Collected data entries
────────────────────────────────────────

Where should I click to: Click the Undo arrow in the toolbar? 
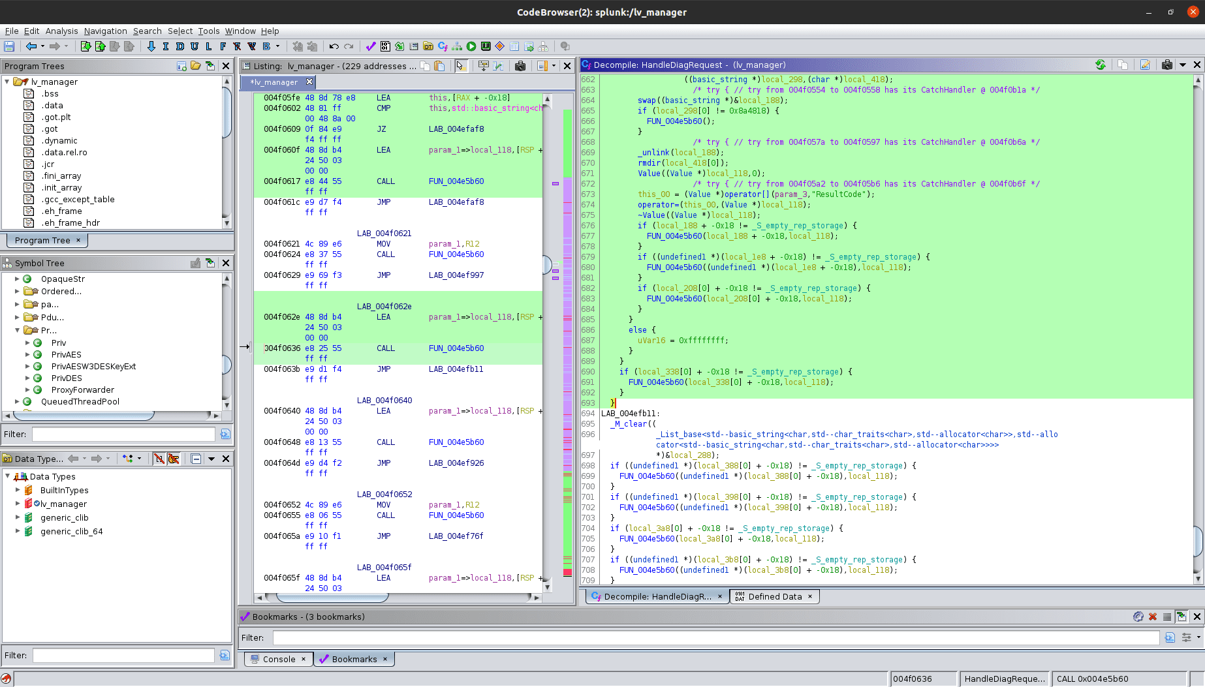point(334,46)
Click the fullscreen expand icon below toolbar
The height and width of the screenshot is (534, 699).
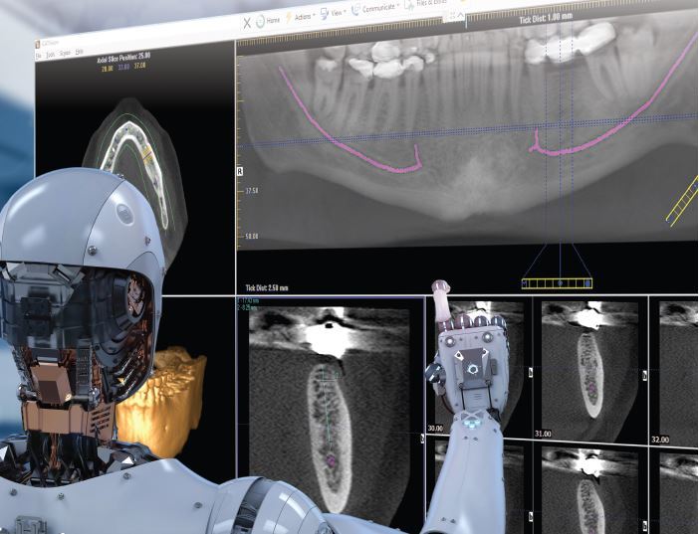pyautogui.click(x=452, y=17)
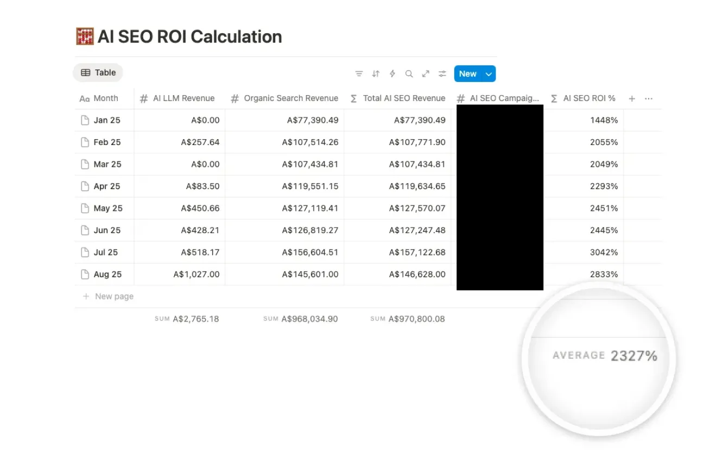This screenshot has height=458, width=723.
Task: Open database automations via the lightning icon
Action: (x=392, y=73)
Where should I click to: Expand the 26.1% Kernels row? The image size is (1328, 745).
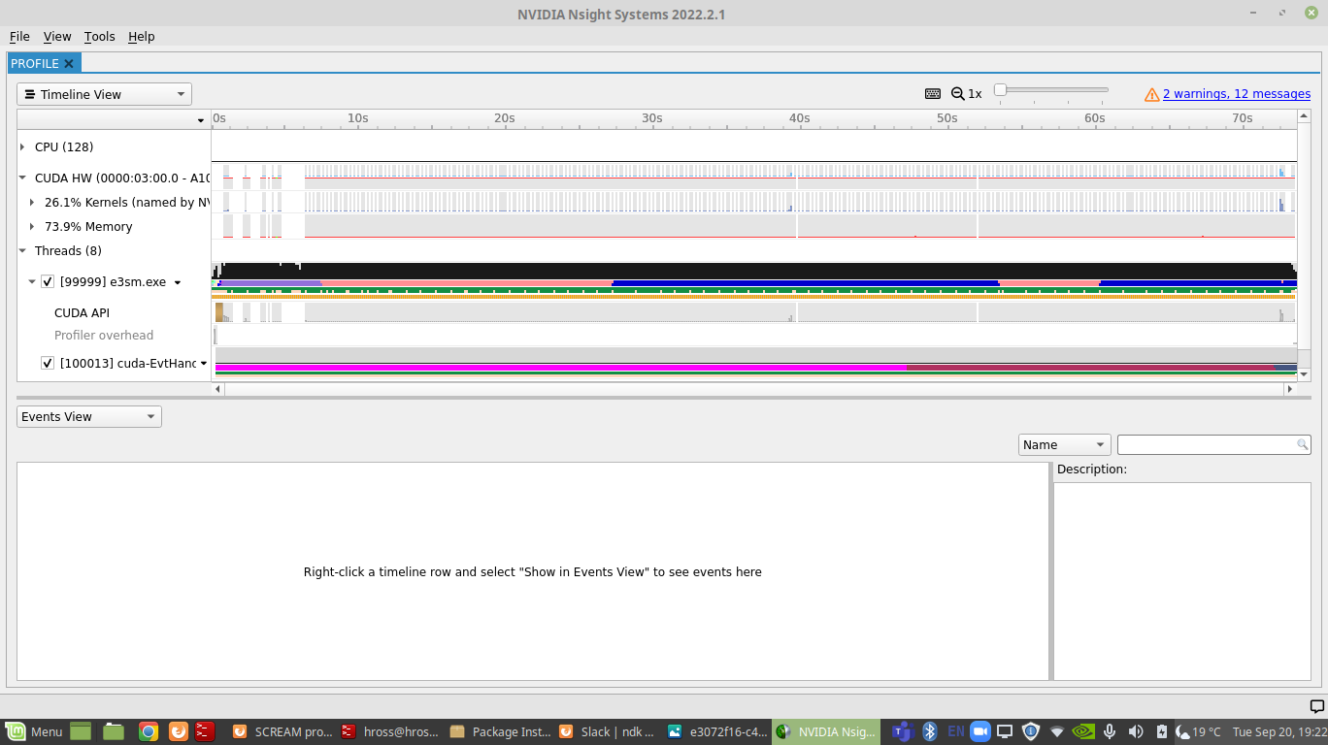coord(32,202)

────────────────────────────────────────

Skip the pictures and retype exactly the lines from the one that contains "The height and" to the last line of the records.

The height and width of the screenshot is (534, 699).
pyautogui.click(x=452, y=17)
This screenshot has height=458, width=723.
Task: Open database automations via the lightning icon
Action: (x=392, y=73)
Where should I click to: Expand the 26.1% Kernels row? The image size is (1328, 745).
coord(32,202)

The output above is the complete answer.